What you should do
Look for the line that has "Image resolution: width=1270" in the material below; please repeat it and every line after it, exactly, up to and including the line that has "The height and width of the screenshot is (952, 1232).", and nothing else.

════════

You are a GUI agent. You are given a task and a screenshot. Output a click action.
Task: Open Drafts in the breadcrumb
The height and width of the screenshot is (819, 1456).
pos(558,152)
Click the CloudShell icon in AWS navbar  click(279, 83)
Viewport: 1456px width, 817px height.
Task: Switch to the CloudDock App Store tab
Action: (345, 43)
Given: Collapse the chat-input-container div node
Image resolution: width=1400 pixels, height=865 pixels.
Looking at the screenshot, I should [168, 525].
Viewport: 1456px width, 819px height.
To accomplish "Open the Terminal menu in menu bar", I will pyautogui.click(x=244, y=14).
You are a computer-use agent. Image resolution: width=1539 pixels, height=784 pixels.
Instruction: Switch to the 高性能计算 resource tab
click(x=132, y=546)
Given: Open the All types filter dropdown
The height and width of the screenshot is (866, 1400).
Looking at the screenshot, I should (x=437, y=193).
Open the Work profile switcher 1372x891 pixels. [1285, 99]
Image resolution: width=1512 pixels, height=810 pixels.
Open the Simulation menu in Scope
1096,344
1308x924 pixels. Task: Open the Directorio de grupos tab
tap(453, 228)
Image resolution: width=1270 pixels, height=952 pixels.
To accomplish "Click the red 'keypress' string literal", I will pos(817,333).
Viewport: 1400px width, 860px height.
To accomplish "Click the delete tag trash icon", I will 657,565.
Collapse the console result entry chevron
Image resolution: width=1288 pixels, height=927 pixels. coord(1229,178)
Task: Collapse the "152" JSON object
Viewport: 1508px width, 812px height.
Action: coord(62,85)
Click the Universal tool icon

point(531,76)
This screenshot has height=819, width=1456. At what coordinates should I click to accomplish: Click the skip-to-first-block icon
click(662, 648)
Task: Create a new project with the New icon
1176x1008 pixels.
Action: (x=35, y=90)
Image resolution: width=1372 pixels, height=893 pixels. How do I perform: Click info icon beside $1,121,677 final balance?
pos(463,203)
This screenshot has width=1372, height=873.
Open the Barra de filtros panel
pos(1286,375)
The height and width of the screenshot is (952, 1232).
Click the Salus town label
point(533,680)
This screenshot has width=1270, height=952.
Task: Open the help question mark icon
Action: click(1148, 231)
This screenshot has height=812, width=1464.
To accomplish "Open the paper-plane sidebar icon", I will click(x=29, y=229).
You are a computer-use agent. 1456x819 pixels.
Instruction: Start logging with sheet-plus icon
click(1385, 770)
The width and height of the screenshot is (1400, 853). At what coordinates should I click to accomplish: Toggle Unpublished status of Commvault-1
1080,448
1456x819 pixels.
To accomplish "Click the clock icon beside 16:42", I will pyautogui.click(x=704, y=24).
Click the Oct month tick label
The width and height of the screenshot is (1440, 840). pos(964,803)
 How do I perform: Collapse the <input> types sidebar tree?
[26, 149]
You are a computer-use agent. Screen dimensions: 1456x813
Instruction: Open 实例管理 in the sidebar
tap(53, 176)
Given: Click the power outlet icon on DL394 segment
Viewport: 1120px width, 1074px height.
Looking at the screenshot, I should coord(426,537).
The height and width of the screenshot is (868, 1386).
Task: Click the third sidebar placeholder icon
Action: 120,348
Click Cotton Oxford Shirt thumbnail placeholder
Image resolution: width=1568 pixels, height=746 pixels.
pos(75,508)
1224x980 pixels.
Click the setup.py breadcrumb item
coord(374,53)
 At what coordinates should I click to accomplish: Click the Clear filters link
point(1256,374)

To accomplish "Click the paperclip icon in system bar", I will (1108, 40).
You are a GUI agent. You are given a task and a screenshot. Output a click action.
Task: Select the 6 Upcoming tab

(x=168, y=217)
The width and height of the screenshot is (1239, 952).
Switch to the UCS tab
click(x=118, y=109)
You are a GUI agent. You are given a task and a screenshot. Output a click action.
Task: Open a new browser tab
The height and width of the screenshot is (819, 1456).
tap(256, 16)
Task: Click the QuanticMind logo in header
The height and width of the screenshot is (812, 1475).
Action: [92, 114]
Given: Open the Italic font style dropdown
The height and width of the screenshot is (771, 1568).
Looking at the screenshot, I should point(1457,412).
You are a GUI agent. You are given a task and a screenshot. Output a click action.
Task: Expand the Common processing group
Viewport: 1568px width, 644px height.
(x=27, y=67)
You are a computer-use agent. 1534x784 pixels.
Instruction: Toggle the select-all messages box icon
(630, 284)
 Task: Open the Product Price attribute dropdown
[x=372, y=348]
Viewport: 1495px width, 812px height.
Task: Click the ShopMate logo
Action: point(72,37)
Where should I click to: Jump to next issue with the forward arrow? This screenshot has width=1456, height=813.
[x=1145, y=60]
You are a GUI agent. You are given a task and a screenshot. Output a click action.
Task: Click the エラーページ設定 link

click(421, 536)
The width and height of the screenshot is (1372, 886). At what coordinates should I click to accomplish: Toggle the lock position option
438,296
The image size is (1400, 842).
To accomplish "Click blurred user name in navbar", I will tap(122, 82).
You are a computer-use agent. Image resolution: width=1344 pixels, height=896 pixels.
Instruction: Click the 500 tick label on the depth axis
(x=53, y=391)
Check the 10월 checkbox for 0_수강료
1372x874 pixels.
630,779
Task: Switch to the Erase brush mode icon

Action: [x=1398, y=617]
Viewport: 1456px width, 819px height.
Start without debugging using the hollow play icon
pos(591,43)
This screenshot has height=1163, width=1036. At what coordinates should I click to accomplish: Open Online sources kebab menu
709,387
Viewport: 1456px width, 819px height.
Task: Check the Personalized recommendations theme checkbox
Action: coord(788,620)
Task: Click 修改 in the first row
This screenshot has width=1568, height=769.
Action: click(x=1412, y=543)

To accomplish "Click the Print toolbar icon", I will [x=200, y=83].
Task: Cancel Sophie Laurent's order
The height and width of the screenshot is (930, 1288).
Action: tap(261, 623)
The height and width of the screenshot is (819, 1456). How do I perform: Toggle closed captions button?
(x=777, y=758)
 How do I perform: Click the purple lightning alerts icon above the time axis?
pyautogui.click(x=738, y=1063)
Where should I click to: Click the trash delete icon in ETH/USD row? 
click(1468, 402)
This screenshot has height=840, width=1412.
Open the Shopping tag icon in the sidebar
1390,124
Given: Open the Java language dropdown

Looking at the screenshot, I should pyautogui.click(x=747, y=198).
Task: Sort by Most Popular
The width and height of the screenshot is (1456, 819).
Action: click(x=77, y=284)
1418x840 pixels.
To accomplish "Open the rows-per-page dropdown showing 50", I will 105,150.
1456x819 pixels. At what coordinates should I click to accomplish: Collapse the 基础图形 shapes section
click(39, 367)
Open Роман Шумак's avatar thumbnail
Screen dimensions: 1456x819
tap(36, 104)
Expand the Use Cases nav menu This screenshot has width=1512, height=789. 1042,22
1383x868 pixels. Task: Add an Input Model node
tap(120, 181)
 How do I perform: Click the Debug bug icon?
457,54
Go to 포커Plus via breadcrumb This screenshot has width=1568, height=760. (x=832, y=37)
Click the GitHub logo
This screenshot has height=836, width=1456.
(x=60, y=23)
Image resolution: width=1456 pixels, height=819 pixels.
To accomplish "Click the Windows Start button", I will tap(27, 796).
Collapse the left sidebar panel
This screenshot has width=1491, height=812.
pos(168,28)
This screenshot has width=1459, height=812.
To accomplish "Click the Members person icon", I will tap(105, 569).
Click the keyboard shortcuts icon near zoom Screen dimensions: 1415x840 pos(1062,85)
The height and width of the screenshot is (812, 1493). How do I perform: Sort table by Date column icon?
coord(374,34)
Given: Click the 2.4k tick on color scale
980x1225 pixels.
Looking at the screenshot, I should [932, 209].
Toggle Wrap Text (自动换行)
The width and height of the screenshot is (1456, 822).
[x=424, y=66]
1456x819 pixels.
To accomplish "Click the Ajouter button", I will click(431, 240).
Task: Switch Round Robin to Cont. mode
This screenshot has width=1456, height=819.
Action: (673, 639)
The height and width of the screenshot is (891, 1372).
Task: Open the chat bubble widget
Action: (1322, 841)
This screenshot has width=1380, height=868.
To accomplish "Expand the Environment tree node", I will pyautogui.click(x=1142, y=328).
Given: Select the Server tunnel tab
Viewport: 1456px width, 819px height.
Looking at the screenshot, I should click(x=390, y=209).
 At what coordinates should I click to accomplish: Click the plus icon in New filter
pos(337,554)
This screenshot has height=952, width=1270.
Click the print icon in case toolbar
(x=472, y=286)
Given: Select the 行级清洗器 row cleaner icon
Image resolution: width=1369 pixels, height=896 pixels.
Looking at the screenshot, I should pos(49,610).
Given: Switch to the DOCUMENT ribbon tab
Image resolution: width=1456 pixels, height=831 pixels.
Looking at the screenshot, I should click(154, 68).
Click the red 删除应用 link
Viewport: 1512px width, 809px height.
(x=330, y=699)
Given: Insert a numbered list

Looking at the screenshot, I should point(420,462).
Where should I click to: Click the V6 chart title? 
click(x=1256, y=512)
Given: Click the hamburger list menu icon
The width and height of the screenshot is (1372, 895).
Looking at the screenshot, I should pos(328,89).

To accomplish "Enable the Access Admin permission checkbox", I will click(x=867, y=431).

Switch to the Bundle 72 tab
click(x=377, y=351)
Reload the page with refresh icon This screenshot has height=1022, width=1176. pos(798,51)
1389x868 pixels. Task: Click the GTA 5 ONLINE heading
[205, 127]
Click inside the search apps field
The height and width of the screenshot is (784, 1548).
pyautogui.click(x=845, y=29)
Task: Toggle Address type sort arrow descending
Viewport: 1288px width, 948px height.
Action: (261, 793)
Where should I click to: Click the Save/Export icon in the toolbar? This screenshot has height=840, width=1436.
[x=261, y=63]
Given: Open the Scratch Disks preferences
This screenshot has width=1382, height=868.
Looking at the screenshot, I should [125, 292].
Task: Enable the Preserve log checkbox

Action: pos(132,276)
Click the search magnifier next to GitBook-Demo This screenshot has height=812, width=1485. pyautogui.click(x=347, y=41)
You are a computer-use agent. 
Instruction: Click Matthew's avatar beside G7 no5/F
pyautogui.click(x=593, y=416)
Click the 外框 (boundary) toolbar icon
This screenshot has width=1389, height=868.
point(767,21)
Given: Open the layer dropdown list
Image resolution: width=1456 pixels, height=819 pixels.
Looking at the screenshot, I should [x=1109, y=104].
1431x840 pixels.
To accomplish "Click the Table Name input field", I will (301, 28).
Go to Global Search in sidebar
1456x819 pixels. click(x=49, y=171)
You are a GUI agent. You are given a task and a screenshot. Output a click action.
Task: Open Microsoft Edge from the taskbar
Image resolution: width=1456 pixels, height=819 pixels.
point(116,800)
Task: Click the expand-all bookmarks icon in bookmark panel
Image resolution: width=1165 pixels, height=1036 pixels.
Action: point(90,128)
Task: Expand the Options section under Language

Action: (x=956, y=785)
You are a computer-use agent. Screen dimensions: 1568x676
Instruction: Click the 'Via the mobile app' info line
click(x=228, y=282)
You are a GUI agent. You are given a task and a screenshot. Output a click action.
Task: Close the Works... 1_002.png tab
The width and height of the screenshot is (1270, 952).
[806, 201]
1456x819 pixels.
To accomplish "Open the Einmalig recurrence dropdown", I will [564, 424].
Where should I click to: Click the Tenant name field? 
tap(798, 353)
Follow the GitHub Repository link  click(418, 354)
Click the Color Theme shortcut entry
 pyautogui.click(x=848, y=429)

════════

Task result
Image resolution: width=1270 pixels, height=952 pixels.
To accomplish "Click the red 'keypress' string literal", I will pos(817,333).
Viewport: 1400px width, 860px height.
To accomplish "Click the delete tag trash icon", I will 657,565.
Collapse the console result entry chevron
Image resolution: width=1288 pixels, height=927 pixels. coord(1229,178)
Task: Collapse the "152" JSON object
Viewport: 1508px width, 812px height.
Action: coord(62,85)
Click the Universal tool icon

point(531,76)
This screenshot has height=819, width=1456. At what coordinates should I click to accomplish: Click the skip-to-first-block icon
click(662, 648)
Task: Create a new project with the New icon
1176x1008 pixels.
Action: (x=35, y=90)
Image resolution: width=1372 pixels, height=893 pixels. How do I perform: Click info icon beside $1,121,677 final balance?
pos(463,203)
This screenshot has width=1372, height=873.
Open the Barra de filtros panel
pos(1286,375)
The height and width of the screenshot is (952, 1232).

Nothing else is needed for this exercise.